Convert the stretch of rows from the very first line through the line containing "coord(718,848)" into a Markdown table with the columns No. and Entry. Number each line and skip any blank lines.

[DATA IN THIS EXERCISE]
—————

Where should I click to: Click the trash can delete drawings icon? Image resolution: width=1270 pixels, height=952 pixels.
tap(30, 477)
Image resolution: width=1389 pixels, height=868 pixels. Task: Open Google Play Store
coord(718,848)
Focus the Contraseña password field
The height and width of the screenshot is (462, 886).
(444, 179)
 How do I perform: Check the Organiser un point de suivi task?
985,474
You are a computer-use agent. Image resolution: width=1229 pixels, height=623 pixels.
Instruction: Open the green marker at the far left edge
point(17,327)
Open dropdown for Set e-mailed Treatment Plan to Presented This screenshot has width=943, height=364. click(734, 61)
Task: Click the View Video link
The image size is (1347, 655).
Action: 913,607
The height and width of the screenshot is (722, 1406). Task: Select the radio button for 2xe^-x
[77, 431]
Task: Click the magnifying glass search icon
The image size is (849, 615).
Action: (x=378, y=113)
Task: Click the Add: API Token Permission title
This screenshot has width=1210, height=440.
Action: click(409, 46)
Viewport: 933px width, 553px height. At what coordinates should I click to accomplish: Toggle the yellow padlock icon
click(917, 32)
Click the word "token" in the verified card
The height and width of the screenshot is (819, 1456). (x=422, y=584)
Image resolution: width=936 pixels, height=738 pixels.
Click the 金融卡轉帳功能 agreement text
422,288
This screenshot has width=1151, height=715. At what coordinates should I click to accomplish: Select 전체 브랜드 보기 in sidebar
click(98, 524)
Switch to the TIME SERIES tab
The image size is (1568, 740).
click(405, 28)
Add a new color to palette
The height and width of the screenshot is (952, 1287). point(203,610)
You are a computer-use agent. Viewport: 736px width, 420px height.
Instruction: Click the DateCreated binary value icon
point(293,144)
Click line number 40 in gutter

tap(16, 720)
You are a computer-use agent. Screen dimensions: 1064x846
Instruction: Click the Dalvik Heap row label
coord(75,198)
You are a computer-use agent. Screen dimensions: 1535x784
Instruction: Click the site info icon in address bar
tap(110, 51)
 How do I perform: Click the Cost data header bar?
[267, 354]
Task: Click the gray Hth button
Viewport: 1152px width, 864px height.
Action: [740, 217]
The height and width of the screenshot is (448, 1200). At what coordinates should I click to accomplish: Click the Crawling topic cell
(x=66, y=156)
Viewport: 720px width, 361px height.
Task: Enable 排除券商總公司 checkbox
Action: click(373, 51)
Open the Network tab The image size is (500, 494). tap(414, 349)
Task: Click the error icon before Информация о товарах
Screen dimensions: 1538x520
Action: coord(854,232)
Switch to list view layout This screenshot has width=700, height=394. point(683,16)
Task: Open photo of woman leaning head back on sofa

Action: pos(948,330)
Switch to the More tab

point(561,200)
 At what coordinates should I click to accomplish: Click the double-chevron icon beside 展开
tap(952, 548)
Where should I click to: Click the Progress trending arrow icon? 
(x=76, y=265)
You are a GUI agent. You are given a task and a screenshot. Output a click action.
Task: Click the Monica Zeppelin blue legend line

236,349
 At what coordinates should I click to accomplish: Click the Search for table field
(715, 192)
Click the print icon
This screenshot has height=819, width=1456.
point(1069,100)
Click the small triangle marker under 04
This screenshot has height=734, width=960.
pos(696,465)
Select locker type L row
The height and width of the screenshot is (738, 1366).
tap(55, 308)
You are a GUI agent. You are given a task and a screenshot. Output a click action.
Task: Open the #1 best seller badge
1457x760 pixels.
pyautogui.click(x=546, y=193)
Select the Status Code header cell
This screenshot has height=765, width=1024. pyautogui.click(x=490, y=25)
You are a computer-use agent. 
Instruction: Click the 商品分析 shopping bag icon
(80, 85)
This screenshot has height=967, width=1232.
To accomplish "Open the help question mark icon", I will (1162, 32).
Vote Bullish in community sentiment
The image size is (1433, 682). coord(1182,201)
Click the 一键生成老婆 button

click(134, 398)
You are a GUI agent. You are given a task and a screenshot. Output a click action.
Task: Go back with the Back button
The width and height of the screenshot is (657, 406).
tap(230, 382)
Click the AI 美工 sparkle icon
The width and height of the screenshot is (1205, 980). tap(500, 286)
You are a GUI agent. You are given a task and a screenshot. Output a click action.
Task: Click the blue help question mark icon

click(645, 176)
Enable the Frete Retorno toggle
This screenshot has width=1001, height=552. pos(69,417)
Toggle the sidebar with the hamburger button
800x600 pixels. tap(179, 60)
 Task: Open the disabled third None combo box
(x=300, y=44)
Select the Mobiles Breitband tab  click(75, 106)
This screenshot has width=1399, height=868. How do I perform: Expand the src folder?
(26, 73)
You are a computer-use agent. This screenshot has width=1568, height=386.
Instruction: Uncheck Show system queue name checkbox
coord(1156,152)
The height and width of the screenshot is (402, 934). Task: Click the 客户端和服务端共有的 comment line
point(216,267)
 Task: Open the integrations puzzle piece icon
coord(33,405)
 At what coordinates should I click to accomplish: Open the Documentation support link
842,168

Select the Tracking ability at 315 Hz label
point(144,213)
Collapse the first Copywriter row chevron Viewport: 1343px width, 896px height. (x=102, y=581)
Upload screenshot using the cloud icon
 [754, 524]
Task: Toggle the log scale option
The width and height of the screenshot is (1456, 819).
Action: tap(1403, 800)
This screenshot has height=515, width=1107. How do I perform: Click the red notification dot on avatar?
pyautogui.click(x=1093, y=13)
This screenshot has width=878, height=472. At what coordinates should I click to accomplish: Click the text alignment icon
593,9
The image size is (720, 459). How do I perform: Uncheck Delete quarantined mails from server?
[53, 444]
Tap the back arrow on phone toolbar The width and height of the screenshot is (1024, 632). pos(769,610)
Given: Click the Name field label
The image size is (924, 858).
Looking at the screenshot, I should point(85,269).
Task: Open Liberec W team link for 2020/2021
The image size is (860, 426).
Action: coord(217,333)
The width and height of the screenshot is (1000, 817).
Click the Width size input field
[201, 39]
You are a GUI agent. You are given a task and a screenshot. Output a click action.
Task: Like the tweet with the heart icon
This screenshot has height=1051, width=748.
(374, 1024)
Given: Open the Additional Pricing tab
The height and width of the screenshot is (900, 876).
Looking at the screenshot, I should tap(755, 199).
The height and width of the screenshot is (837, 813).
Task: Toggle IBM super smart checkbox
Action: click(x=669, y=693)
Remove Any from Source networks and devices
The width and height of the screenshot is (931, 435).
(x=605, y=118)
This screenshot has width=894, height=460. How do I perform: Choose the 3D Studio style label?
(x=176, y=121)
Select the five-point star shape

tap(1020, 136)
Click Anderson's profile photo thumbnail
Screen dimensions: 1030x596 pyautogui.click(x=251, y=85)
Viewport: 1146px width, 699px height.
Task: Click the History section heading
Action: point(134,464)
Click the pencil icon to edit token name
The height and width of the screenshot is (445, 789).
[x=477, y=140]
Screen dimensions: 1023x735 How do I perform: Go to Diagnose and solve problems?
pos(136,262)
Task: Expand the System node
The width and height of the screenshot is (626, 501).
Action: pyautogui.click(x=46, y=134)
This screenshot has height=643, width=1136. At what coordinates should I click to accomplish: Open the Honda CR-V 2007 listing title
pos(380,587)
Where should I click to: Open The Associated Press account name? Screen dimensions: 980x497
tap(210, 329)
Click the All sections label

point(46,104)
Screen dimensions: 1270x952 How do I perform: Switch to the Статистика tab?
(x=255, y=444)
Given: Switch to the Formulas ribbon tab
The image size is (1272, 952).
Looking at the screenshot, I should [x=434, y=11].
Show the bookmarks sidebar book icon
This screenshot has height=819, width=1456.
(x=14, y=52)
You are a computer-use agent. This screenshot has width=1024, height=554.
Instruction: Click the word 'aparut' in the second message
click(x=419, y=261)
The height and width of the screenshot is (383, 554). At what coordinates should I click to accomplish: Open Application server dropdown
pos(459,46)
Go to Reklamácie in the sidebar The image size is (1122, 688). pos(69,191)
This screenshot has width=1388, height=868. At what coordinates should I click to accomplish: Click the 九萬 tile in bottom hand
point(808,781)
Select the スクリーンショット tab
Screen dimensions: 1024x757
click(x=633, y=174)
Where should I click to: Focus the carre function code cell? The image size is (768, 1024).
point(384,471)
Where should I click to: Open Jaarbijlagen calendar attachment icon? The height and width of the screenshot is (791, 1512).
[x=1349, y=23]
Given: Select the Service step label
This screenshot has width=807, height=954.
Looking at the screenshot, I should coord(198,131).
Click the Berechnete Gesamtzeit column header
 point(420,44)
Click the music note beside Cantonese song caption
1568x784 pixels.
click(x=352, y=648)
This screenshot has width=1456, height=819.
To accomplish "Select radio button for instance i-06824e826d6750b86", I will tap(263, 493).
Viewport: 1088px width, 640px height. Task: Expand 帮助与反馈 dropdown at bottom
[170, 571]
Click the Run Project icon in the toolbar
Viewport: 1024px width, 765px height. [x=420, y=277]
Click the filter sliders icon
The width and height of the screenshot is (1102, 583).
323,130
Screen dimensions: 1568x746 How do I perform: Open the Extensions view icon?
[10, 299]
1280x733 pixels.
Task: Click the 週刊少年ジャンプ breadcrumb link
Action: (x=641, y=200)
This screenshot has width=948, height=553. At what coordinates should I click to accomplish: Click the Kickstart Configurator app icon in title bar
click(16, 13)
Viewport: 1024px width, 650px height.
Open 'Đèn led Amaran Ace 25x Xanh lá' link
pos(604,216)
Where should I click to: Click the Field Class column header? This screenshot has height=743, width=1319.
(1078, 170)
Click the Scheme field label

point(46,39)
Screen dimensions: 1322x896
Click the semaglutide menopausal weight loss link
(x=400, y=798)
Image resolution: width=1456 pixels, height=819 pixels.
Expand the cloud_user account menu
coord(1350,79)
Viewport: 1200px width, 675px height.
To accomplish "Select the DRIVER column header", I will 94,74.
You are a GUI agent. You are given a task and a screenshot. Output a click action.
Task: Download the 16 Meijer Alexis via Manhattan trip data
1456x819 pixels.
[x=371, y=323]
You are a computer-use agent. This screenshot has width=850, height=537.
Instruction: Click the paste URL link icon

—————

[THE RESULT]
| No. | Entry |
|---|---|
| 1 | Where should I click to: Click the trash can delete drawings icon? Image resolution: width=1270 pixels, height=952 pixels. |
| 2 | tap(30, 477) |
| 3 | Image resolution: width=1389 pixels, height=868 pixels. Task: Open Google Play Store |
| 4 | coord(718,848) |